## ACTION ITEM
Searching the material below, find each line that includes the word "Historia", and copy it.

## STORED DATA
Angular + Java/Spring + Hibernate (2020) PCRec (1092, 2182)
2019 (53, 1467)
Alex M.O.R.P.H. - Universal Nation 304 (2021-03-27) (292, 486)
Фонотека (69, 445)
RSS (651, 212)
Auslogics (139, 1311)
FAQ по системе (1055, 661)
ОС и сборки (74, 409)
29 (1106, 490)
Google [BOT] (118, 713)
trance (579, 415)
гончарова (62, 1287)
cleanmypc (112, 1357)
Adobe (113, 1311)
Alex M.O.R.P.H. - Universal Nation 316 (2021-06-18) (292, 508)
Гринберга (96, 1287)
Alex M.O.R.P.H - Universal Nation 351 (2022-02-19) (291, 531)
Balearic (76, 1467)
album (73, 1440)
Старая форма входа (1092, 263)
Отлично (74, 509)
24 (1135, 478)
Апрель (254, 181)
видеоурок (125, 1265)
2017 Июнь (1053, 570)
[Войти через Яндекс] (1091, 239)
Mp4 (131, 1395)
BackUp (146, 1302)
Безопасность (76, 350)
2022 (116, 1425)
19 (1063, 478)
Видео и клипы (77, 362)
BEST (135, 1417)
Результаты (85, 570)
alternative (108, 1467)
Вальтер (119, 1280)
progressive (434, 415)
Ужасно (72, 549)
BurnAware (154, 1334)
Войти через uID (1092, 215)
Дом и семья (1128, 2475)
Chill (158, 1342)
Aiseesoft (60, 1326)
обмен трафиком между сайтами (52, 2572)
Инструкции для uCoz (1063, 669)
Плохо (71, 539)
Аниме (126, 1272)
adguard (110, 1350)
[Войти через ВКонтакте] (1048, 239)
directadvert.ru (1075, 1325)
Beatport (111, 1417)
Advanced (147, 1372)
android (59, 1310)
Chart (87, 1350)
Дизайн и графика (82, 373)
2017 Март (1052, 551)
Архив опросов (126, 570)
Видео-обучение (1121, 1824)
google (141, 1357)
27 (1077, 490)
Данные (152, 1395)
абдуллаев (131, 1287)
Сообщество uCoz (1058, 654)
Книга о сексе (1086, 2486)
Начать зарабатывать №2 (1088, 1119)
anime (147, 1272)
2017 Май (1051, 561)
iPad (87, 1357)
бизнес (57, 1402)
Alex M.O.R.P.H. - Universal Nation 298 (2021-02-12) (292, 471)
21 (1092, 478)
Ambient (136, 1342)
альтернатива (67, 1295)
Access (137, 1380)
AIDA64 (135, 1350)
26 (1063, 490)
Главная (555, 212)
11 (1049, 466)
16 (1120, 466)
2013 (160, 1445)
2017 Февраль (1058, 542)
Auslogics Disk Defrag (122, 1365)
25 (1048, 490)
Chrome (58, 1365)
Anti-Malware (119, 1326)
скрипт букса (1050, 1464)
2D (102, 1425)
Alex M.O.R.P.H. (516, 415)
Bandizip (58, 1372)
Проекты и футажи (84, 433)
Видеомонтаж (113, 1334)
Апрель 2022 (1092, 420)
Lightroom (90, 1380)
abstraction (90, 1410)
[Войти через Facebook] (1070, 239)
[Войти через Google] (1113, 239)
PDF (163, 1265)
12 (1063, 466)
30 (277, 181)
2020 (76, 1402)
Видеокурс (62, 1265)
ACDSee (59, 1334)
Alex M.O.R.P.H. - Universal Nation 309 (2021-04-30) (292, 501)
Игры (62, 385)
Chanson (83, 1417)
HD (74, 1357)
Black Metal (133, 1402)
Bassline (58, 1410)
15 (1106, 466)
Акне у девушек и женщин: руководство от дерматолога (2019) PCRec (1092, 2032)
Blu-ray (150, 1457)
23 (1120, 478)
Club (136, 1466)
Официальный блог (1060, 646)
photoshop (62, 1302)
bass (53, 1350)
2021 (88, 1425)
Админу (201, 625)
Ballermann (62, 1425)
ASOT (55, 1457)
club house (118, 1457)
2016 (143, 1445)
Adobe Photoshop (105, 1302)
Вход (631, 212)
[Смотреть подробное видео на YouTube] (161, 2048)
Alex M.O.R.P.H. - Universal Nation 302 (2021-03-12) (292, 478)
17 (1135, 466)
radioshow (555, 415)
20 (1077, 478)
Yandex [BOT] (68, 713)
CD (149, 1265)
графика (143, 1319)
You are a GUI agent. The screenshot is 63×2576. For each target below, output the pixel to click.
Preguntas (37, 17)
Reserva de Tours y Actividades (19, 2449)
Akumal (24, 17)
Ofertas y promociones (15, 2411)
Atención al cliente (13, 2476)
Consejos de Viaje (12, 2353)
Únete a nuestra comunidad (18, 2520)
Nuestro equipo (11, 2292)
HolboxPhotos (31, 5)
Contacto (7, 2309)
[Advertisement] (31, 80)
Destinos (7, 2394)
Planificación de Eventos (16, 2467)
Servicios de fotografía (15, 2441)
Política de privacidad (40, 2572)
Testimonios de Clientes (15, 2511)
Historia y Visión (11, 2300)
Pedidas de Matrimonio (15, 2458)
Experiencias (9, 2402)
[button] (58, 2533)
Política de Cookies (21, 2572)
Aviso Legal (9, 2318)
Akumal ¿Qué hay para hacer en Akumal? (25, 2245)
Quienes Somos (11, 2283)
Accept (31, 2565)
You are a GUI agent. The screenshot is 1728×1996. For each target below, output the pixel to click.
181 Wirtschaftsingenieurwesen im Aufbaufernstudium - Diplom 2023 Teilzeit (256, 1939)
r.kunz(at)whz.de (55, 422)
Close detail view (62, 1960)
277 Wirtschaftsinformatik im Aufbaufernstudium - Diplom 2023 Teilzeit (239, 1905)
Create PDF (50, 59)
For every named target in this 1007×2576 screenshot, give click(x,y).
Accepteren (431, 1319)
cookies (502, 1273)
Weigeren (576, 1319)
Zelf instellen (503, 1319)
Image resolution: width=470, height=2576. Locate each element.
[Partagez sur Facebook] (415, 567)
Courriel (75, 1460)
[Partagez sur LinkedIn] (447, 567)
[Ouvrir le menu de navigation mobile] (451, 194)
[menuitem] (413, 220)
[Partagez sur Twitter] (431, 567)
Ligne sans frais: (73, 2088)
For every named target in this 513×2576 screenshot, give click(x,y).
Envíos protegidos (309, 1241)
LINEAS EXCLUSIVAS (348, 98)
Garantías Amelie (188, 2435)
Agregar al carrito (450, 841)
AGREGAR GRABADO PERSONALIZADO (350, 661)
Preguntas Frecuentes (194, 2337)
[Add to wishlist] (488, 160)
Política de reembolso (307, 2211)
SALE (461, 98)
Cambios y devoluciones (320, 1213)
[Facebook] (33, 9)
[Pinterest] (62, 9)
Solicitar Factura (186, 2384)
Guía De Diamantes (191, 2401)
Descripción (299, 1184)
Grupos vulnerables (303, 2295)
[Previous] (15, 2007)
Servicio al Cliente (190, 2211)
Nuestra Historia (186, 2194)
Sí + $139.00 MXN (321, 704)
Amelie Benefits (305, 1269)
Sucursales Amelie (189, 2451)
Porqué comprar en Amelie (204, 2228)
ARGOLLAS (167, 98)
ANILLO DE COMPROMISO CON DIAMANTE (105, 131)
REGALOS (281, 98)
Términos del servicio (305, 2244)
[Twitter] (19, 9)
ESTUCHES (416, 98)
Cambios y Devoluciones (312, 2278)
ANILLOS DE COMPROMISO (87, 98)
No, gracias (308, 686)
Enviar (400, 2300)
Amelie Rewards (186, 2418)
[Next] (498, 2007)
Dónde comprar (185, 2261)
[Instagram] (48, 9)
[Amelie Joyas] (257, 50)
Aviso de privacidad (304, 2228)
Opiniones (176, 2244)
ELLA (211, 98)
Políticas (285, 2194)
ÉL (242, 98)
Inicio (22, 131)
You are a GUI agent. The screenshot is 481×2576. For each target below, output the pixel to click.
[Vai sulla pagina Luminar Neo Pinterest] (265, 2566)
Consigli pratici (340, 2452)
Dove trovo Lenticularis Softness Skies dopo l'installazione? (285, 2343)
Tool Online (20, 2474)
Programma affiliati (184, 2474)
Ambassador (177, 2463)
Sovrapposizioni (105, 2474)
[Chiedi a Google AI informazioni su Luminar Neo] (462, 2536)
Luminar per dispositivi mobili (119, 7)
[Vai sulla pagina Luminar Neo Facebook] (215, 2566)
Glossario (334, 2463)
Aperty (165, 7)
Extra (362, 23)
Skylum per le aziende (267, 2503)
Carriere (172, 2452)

## TASK RESPONSE
Historia y Visión (11, 2300)
Nuestra Historia (186, 2194)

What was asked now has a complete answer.